Dataset entries:
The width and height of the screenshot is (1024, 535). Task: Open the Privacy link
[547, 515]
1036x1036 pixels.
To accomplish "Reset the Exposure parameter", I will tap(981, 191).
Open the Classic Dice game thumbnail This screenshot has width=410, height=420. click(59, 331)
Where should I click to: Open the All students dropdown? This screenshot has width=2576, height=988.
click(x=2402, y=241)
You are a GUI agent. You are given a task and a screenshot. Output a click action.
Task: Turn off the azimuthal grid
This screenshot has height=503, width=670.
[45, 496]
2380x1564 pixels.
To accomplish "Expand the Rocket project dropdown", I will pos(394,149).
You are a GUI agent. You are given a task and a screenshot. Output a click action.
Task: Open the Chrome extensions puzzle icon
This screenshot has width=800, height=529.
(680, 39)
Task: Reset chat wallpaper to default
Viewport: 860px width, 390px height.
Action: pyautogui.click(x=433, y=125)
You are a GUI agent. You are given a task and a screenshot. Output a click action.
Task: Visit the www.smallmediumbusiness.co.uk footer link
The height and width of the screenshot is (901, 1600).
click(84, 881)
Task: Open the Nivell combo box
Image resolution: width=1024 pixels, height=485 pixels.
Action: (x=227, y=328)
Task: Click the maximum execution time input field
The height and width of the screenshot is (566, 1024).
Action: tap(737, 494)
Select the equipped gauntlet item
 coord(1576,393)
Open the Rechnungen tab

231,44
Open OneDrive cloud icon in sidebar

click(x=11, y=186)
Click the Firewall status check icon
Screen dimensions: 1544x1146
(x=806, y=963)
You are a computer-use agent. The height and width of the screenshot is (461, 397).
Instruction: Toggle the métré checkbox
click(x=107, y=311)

Work task: Precisely as given, transcribe all of the entries above.

Task solution:
The width and height of the screenshot is (1024, 535). Task: Open the Privacy link
[547, 515]
1036x1036 pixels.
To accomplish "Reset the Exposure parameter", I will tap(981, 191).
Open the Classic Dice game thumbnail This screenshot has width=410, height=420. click(59, 331)
Where should I click to: Open the All students dropdown? This screenshot has width=2576, height=988.
click(x=2402, y=241)
You are a GUI agent. You are given a task and a screenshot. Output a click action.
Task: Turn off the azimuthal grid
This screenshot has height=503, width=670.
[45, 496]
2380x1564 pixels.
To accomplish "Expand the Rocket project dropdown", I will pos(394,149).
You are a GUI agent. You are given a task and a screenshot. Output a click action.
Task: Open the Chrome extensions puzzle icon
This screenshot has width=800, height=529.
(680, 39)
Task: Reset chat wallpaper to default
Viewport: 860px width, 390px height.
Action: pyautogui.click(x=433, y=125)
You are a GUI agent. You are given a task and a screenshot. Output a click action.
Task: Visit the www.smallmediumbusiness.co.uk footer link
The height and width of the screenshot is (901, 1600).
click(84, 881)
Task: Open the Nivell combo box
Image resolution: width=1024 pixels, height=485 pixels.
Action: (x=227, y=328)
Task: Click the maximum execution time input field
The height and width of the screenshot is (566, 1024).
Action: tap(737, 494)
Select the equipped gauntlet item
 coord(1576,393)
Open the Rechnungen tab

231,44
Open OneDrive cloud icon in sidebar

click(x=11, y=186)
Click the Firewall status check icon
Screen dimensions: 1544x1146
(x=806, y=963)
You are a computer-use agent. The height and width of the screenshot is (461, 397).
Instruction: Toggle the métré checkbox
click(x=107, y=311)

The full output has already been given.